Old Venus
Page 46
She couldn’t think of what to say in response, and the silence got heavy until Kraken said, “Dammit. I’m worried about you.”
“Worry about yourself.” Dharthi couldn’t break the connection, but she could bloody well shut down her end of the dialogue. And she could refuse to hear.
She pitched the remains of the cake as far across the canopy as she could, then regretted it. Hopefully, nothing Cytherean would try to eat it; it might give the local biology a bellyache.
It was ironically inevitable that Dharthi, named by her parents in a fit of homesickness for Terra, would grow up to be the most Cytherean of Cythereans. She took great pride in her adaptation, in her ability to rough it. Some of the indigenous plants and many of the indigenous animals could be eaten, and Dharthi knew which ones. She also knew, more important, which ones were likely to eat her.
She hadn’t mastered humans nearly as well. Dharthi wasn’t good at politics. Unlike Kraken. Dharthi wasn’t good at making friends. Unlike Kraken. Dharthi wasn’t charming or beautiful or popular or brilliant. Unlike Kraken, Kraken, Kraken.

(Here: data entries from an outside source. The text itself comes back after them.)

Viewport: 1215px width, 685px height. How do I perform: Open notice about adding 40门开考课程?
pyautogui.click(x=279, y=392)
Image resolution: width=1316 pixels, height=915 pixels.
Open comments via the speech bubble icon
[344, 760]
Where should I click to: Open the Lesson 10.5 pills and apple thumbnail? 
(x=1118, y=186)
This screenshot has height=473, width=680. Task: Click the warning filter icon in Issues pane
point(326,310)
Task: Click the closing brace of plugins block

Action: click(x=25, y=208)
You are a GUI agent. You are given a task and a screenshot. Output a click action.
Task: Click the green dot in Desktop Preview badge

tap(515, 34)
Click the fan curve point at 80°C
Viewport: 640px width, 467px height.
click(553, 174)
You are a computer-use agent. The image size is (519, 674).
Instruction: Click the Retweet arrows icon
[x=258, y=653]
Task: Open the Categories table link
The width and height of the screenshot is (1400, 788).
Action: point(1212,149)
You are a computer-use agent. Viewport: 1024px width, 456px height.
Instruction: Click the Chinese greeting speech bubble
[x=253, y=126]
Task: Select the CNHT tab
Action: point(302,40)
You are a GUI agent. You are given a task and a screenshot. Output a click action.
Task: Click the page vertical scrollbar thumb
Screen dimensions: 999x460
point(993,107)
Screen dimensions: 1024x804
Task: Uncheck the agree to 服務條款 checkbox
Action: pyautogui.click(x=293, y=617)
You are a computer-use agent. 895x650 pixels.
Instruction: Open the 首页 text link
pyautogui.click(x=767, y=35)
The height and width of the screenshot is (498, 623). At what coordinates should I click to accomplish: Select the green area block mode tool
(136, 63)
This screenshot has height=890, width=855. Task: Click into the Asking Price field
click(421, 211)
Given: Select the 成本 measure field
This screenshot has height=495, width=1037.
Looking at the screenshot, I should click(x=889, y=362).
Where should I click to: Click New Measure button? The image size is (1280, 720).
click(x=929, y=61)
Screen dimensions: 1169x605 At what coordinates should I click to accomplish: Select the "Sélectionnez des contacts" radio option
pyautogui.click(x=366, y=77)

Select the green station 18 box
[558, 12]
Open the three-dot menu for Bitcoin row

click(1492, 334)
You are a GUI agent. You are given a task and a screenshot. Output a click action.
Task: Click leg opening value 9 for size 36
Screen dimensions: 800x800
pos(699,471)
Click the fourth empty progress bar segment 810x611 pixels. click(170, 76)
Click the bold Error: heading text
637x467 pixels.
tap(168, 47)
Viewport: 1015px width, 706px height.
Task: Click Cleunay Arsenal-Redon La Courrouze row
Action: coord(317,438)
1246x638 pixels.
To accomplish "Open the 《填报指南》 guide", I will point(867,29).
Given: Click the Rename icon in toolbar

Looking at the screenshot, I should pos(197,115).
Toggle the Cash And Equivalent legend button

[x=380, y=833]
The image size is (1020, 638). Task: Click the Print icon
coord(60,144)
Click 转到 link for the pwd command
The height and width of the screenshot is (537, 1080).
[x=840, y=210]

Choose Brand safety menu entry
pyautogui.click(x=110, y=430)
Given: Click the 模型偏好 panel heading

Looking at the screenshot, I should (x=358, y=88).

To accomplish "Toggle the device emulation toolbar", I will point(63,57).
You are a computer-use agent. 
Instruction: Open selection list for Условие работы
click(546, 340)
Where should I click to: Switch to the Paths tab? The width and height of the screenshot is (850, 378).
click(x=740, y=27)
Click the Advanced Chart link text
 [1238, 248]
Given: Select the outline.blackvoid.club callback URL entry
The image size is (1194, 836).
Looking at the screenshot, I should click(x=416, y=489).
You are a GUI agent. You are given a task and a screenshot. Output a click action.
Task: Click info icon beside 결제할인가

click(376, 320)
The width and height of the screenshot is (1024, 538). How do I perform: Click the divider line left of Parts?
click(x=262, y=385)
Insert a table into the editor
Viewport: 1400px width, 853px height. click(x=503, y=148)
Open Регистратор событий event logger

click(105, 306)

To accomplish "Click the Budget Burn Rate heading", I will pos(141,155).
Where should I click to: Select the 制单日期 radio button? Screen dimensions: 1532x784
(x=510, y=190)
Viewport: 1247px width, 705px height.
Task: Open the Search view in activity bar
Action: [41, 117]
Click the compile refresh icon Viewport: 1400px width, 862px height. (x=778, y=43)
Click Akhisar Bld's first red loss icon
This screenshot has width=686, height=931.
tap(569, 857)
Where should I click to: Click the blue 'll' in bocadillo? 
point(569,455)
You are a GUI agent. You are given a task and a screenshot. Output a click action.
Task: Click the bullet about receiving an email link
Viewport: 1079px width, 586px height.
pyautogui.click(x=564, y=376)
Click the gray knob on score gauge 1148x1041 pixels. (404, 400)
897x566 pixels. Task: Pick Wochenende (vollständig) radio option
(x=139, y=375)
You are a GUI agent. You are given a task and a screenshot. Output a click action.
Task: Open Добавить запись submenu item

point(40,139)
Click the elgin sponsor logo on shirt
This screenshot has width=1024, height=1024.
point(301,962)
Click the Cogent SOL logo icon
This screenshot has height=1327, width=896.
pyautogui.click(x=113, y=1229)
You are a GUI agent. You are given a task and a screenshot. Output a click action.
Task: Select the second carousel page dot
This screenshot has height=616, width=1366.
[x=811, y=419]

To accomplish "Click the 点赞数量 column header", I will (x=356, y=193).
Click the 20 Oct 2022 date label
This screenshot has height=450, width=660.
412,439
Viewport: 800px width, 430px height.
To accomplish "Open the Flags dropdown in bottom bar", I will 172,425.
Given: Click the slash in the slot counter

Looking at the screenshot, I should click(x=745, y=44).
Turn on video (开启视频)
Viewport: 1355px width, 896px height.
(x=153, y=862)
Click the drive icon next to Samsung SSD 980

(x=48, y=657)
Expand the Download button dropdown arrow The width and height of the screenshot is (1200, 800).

Kraken was a better scientist, or at least a better-understood one. Kraken was a better person, probably. More generous, less prickly, certainly. But there was one thing Dharthi was good at. Better at than Kraken. Better at than anyone. Dharthi was good at living on Venus, at being Cytherean. She was more comfortable in and proficient with an adaptshell than anyone she had ever met.
In fact, it was peeling the shell off that came hard. So much easier to glide through the jungle or the swamp like something that belonged there, wearing a quasibiologic suit of superpowered armor bonded to your neural network and your skin. The human inside was a soft, fragile, fleshy thing, subject to complicated feelings and social dynamics, and Dharthi despised her. But that same human, while bonded to the shell, ghosted through the rain forest like a native and saw things no one else ever had.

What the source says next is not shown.